**PROBLEMS AND TASKS:**
a – Return the records exactly as they appear, from the line containing "This screenshot has" through the end of the records, with both ends included. Leave the pictures out of your answer.
b – Can you pick up the article on the Celtics' Game 2 win over the Bulls right after its last sentence and keep it going?

**DOCUMENT SECTION:**

◇ ◇ ◇ ◇ ◇

BOSTON – There still is no Kevin Garnett. There may be no more Leon Powe. Rajon Rondo is playing on an extremely gimpy ankle – and Paul Pierce loves where the Boston Celtics are in their entertaining first-round playoff series with the Chicago Bulls.
“I think we feel very confident because we feel like we haven’t played good basketball yet," Pierce said on Monday, after the Celtics eked out a 118-115 victory over the Bulls to square the series at 1-1 on a Ray Allen 3-pointer with two seconds left. “We win [Game 2] and we feel like we should have won Game 1 and we just say, ‘I feel like this is pretty much our ‘C’ game. We are not a team that gives up 100 points in consecutive games. I think our best is yet to come.”
The great unknown, of course, is whether this actually is as good as the Celtics can play – it’s hard, for instance, to see how Rondo can play any better – because, without Garnett, they are a much different defensive team. And that is where they are getting abused. The Bulls have already stolen home-court advantage and have succeeded in getting the Celtics to play an up-tempo game in both games. Should that trend continue, you have to like Chicago’s chances with its superior youth and athleticism. Clearly, playing in Boston does not rattle these guys.
Pierce is right; the Celtics have not played well in either game. And yet had Pierce himself not missed a free throw at the end of Game 1, the Celtics might be heading to the City of Broad Shoulders with a 2-0 lead. Then again, had the Bulls not treated a defensive rebound like it was some kind of radioactive orb, Chicago might be heading home with a 2-0 lead.
The highlights of this one will feature an epic mano-a-mano between UConn alums Allen (30 points, 28 in the second half) and Ben Gordon (42 points, 25 in the second half). Allen’s emergence came after he had gone 1-of-12 in the first game and 1-of-4 in the first half of Game 2. With Pierce curiously hesitant and tentative all night, Doc Rivers told his team at halftime, “I need one volunteer: one volunteer to step up and score for us. And it was Ray.” Indeed it was.
“I never think I’m not in my rhythm," Allen said in typical shooter-speak.
There will be a proper amount of slobbering over the brilliant play of Rondo, who had a triple double (19 points, 16 assists, 12 rebounds) and played the entire second half because Rivers was afraid that if he rested him, the kid’s ankle would swell like a balloon. Rondo was a tsunami in the first seven minutes of the game, succeeding in getting both opposing point guards in foul trouble while taking the game right to the Bulls. “It’s the best I’ve ever seen him play,’’ Rivers said.
There will be some attention devoted to the Bulls’ shot-blocking prowess and to the emergence of Glen "Big Baby” Davis, who submitted Garnett-like numbers (26 points, nine rebounds) in the role he refers to as “The Ticket Stub.”

◇ ◇ ◇ ◇ ◇

**MATERIAL TO PROCESS:**
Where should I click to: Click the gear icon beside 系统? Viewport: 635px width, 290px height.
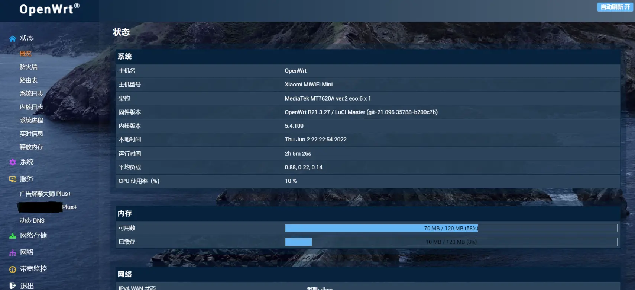pos(13,162)
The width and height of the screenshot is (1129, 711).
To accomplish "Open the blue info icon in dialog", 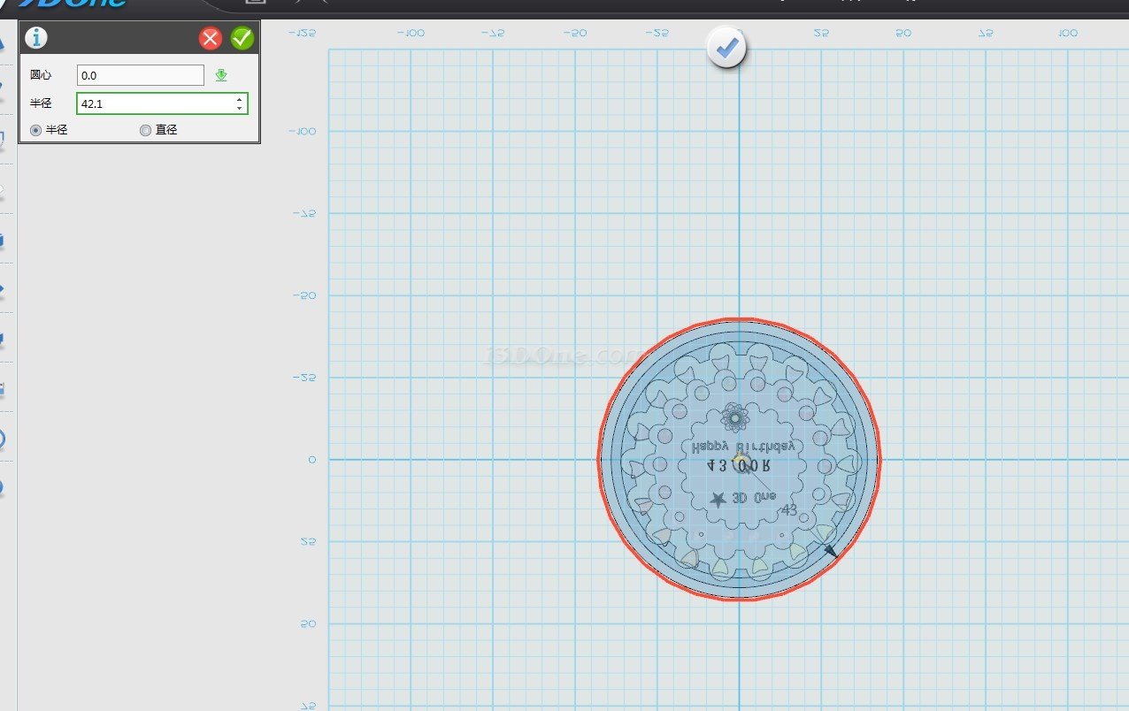I will click(37, 38).

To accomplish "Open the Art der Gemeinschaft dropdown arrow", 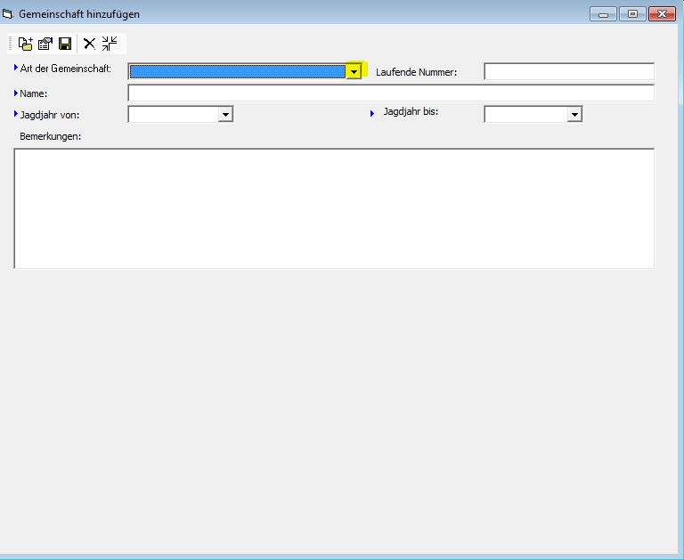I will (x=354, y=71).
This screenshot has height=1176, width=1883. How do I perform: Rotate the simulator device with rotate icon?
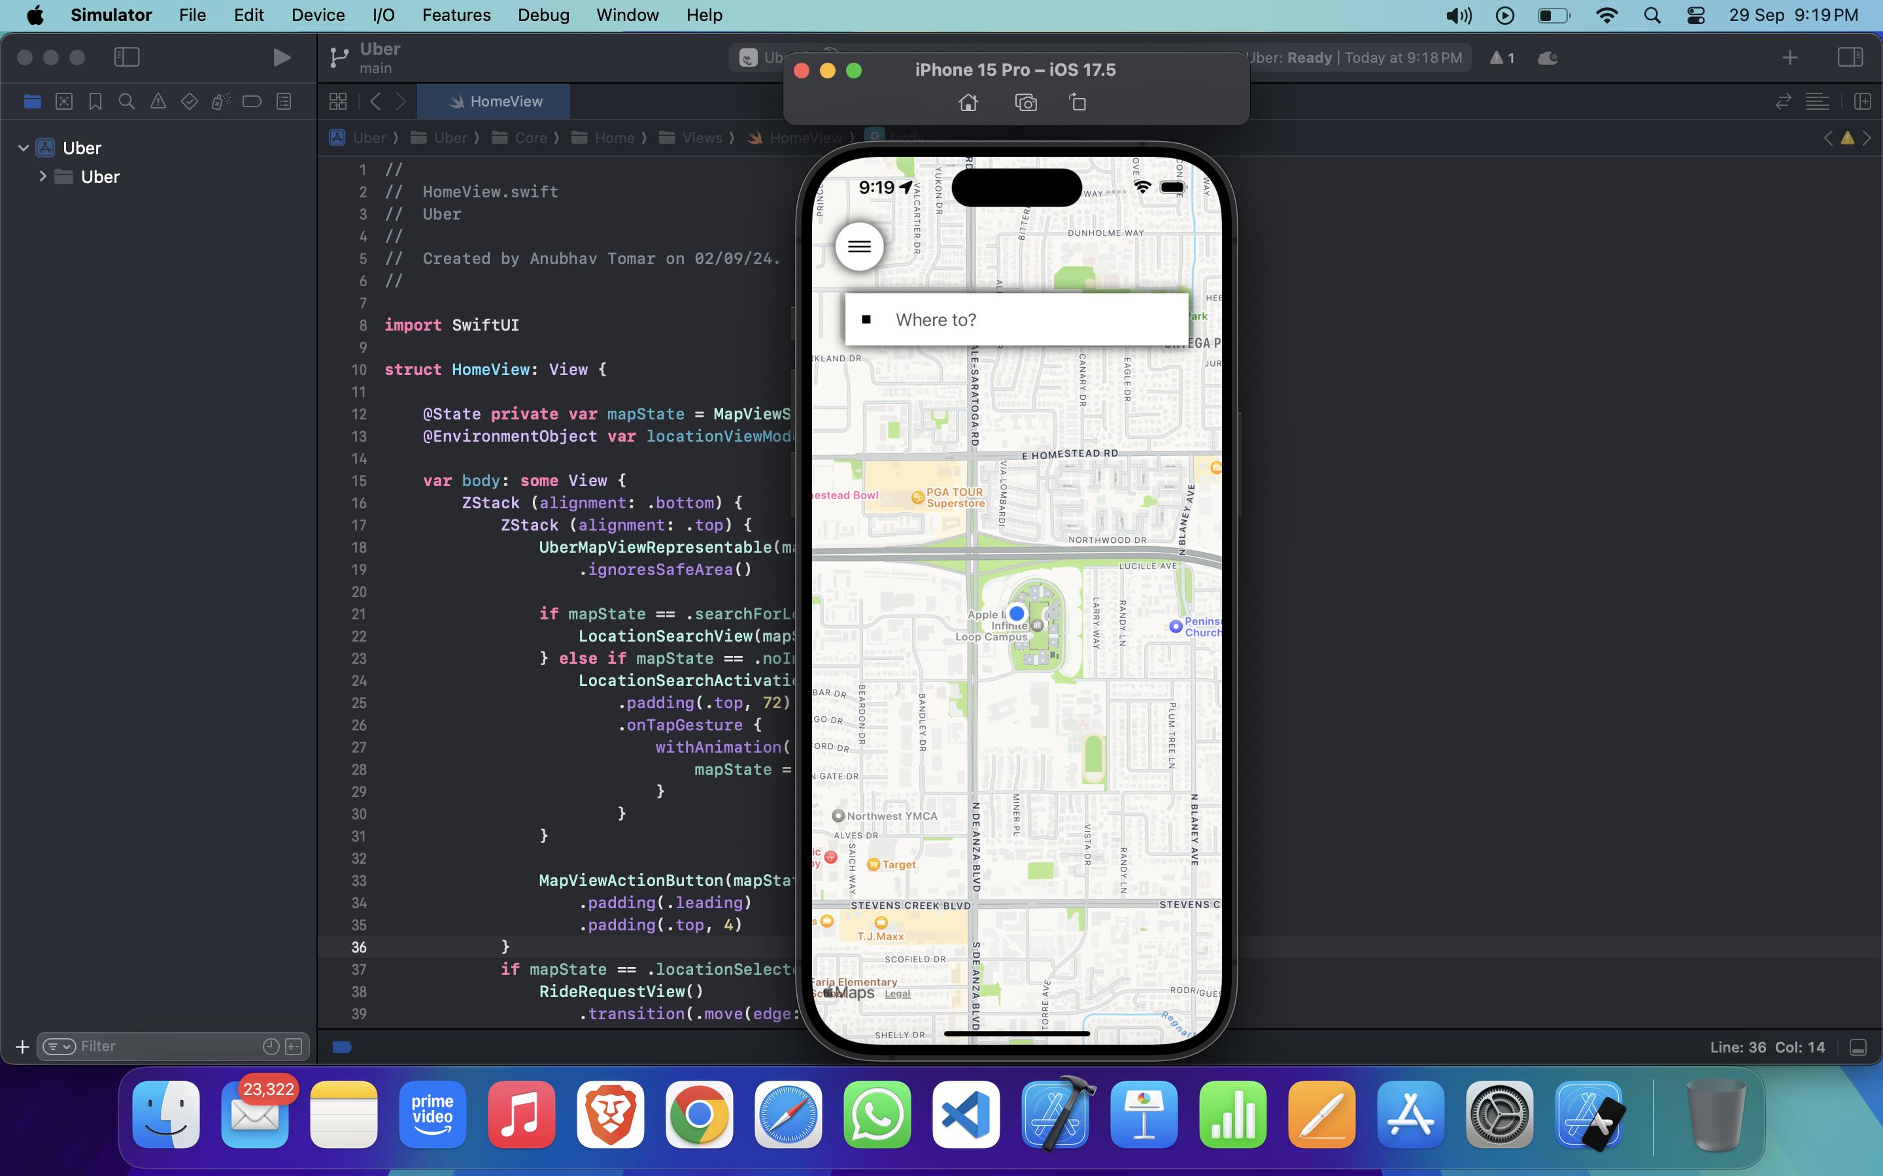coord(1078,102)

◇ ◇ ◇ ◇ ◇

**RESPONSES IN ORDER:**
a –
This screenshot has height=1176, width=1883. How do I perform: Rotate the simulator device with rotate icon?
coord(1078,102)

b –
But the reason this series is going to Chicago knotted at 1-1 can be summed up in one word – rebounding. The Celtics mauled the Bulls on the offensive glass, collecting 21 offensive rebounds, which led to a revealing and ultimately decisive 32-12 advantage in second-chance points. Eleven of those 32 points came in the fourth quarter, including Allen’s penultimate 3-pointer, which erased a 113-112 Chicago lead with 25.3 seconds left.
“The key,’’ Rivers said. He didn’t say “a key.” He said, “the key.” And he was right. Chicago controlled the glass in Game 1, to the point where Kendrick Perkins said he couldn’t sleep, lest he see visions of Joakim Noah flying over him for a rebound.
Game 2 was a complete reversal.
Pat Riley is famous for saying he wants rebounders at this time of the season because rebounders get championship rings. To Riley, and to a lot of coaches, it’s the ultimate sign of desire and toughness – wanting the ball badly enough to go out and get it. That is how the Celtics survived.
Riles must have been ready to sign up Perkins (12 rebounds, seven offensive), Davis and the exceedingly resourceful Rondo. All those second and sometimes third chances can wear down a team, especially if it has done a decent defensive job on the first go-round.
“It was real frustrating,’’ said Derrick Rose, who came down to earth after his debut in Game 1, settling for 10 points, seven assists and six rebounds.
The overall rebounding numbers: 50-36 in Boston’s favor. “We can’t expect to win when we get outrebounded like that,’’ Bulls coach Vinny Del Negro said.
He’s right, of course. But his team did everything but win despite the rebounding numbers.
It might be premature or even misleading to resurrect the great Rudy Tomjanovich line about never underestimating the heart of a champion because the Celtics, as presently constructed, do not have the look or feel of a successful repeater. There are too many banged-up bodies, too many uncertainties.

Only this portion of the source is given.